### EXERCISE TASKS
[a] Rewrite the paragraph of the Altamont thread that begins "It’s to bad because" as a brief bulleted list that keeps its main facts.
[b] Copy the stretch of the Altamont thread from "It’s was in" through "Concerts of today!" word for word.

━━━ DOCUMENT EXCERPT

# Altamont: 1960s Finale



## cgw (Apr 19, 2019)

Makes Burning Man look like a church picnic:

50 Years After Altamont: The End of the 1960s


----------



## stapo49 (Apr 19, 2019)

Fascinating slice of an era. Thanks for posting this.


----------



## vintagesnaps (Apr 19, 2019)

Altamont. Not too long ago I saw the Rolling Stones' performance from it on MTV Live. 

Look how young Grace Slick looks! 

What a shame that it got so out of hand, seems like they weren't prepared for a crowd that size.


----------



## CherylL (Apr 19, 2019)

Thanks for posting.  I enjoyed the article and photos.  A different era.


----------



## Derrel (Apr 19, 2019)

vintagesnaps said:


> Altamont. Not too long ago I saw the Rolling Stones' performance from it on MTV Live.
> 
> Look how young Grace Slick looks!
> 
> What a shame that it got so out of hand, seems like they weren't prepared for a crowd that size.





CherylL said:


> Thanks for posting.  I enjoyed the article and photos.  A different era.



Good article, accompanied by some good pics from 1969!


----------



## Sharpshooterr (Apr 22, 2019)

Derrel said:


> vintagesnaps said:
> 
> 
> > Altamont. Not too long ago I saw the Rolling Stones' performance from it on MTV Live.
> ...





cgw said:


> Makes Burning Man look like a church picnic:
> 
> 50 Years After Altamont: The End of the 1960s





cgw said:


> Makes Burning Man look like a church picnic:
> 
> 50 Years After Altamont: The End of the 1960s



It’s to bad because I don’t think the writer was there, so he’s taken a lot of liberties. 
I was there and it wasn’t much like what little I read of the article. 
For starters it was NOT in the golden hills of CA. 
It’s was in the LUSH green hills of the CA winter!
Yes, the stats don’t lie, there where some deaths but many less than in Chicago every day!
It was a beautiful affair with good music, perfect weather and the faint pungent smell of grass in the air. It was by and large a VERY peaceful and enjoyable event. 
 I recall it was originally gonna be at the Sears Point Raceway. 
Way better than the overly exploited Coachella Concerts of today!
SS


----------



## tirediron (Apr 22, 2019)

Damn... that's some great PJ work!


----------

━━━━━━
━━━ INFORMATION SHOWN

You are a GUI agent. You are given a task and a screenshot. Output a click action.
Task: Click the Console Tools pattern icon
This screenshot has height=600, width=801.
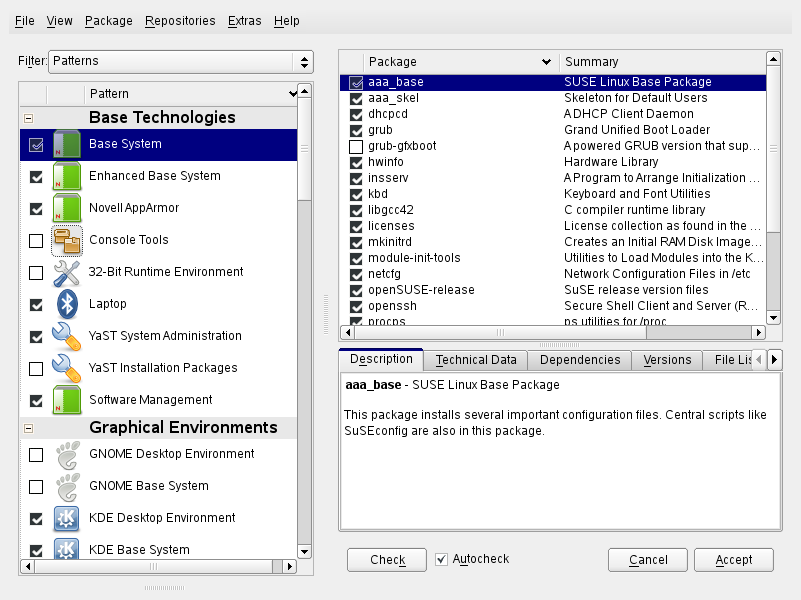67,240
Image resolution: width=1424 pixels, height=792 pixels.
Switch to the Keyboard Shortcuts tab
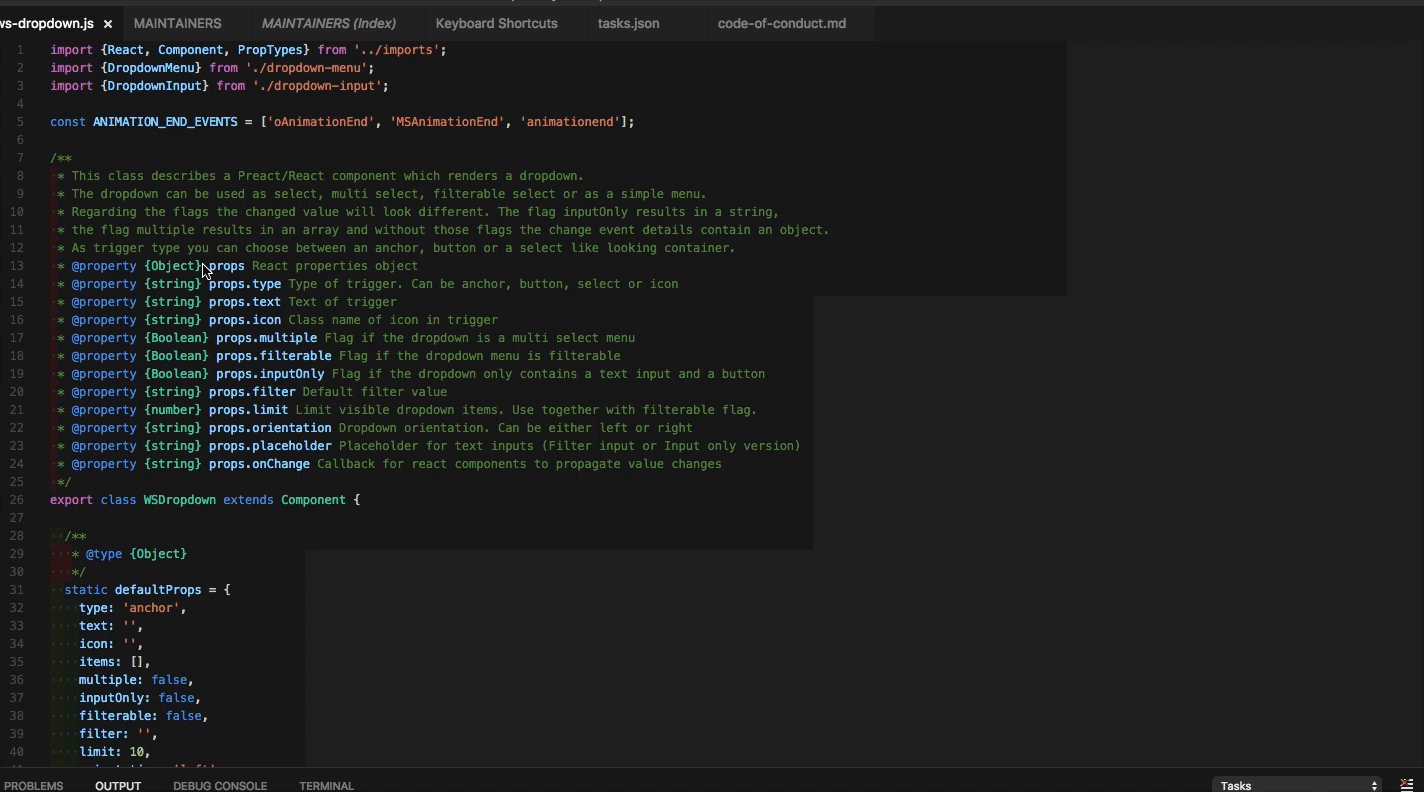496,23
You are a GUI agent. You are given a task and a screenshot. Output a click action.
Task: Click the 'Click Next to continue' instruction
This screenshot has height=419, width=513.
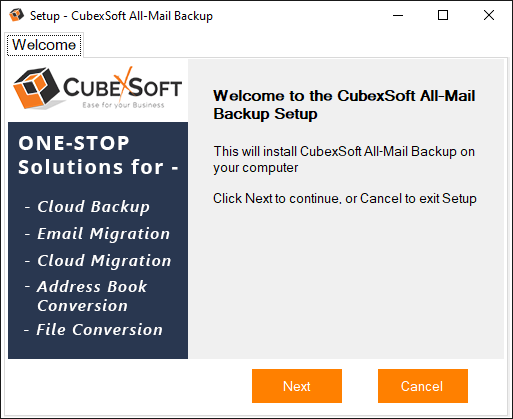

━━━━━━

### TASK SOLUTIONS
[a]
- The poster doubts the article's writer was there and says the writer took many liberties.
- The poster attended, and the event wasn't much like the part of the article the poster read.
- It was held in the lush green hills of the California winter, not in golden hills.
- There were some deaths, but far fewer than in Chicago every day.
- It was a beautiful, very peaceful, and enjoyable event with good music, perfect weather, and a faint smell of grass in the air.
- The poster recalls it was originally going to be at the Sears Point Raceway.
- The poster calls it far better than today's overly exploited Coachella concerts.

[b]
It’s was in the LUSH green hills of the CA winter!
Yes, the stats don’t lie, there where some deaths but many less than in Chicago every day!
It was a beautiful affair with good music, perfect weather and the faint pungent smell of grass in the air. It was by and large a VERY peaceful and enjoyable event. 
 I recall it was originally gonna be at the Sears Point Raceway. 
Way better than the overly exploited Coachella Concerts of today!